A post expanding on something I wrote to FB earlier today:

I’ve come to the conclusion in the past few weeks that often if you want something to change or be different, you have to shut your mind off from all the thinking about the hows or the whats of it, and instead focus on living every moment in a way that feels natural and real to you. There comes a time when you have to drop efforts towards figuring stuff out, and come out of your mind, and refocus your energy on engaging with what is really, actually happening in the world around you and within you.

I think this is especially important in these days where we have so much information at our finger tips. It has become too easy to get taken away with every thought we have, pulling our devices out of our pockets and our bags to find a solution to every problem or an answer to every passing thought. But a lot of the time it’s best to simply sit with our thoughts alone and see where they lead us. To be left with questions unanswered, left to ponder them on our own and left to our own wondering imagination. Only then, without the input of some website or book or random person, can we get in touch with where our own intuition and creativity can bring us.
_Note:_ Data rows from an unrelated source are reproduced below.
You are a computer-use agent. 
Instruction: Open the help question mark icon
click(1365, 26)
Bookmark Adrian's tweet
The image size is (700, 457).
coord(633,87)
Even though I tend to pride myself on trying to live a life without lots of distractions, I find that I still leave plenty of room for too many distractions to come in and cloud up my own experience of my own perceptions.

To take some of the mystery out of what I’m talking about here, I’m going to be honest with what I’m referring to when I’m speaking about this right now.

I was feeling really depressed for a while. As the depression was dragging on, I was trying to figure out why I was depressed and what to do about it. The weeks continued to pass and the depression seemed only to deepen, with only slight moments of reprieve – because, in the end, all of my attention was on depression!

Then, I figured, maybe if I consciously look past the depression, push it aside and focus on what is right in front of me…

And I did and it has helped, a lot.

I still don’t know where exactly the depression came from, what was causing me to feel those feelings, but one thing I have realized is that refocusing my attention away from the problem of being depressed and over to living and acting in the prsent helped to alleviate a lot of the depression.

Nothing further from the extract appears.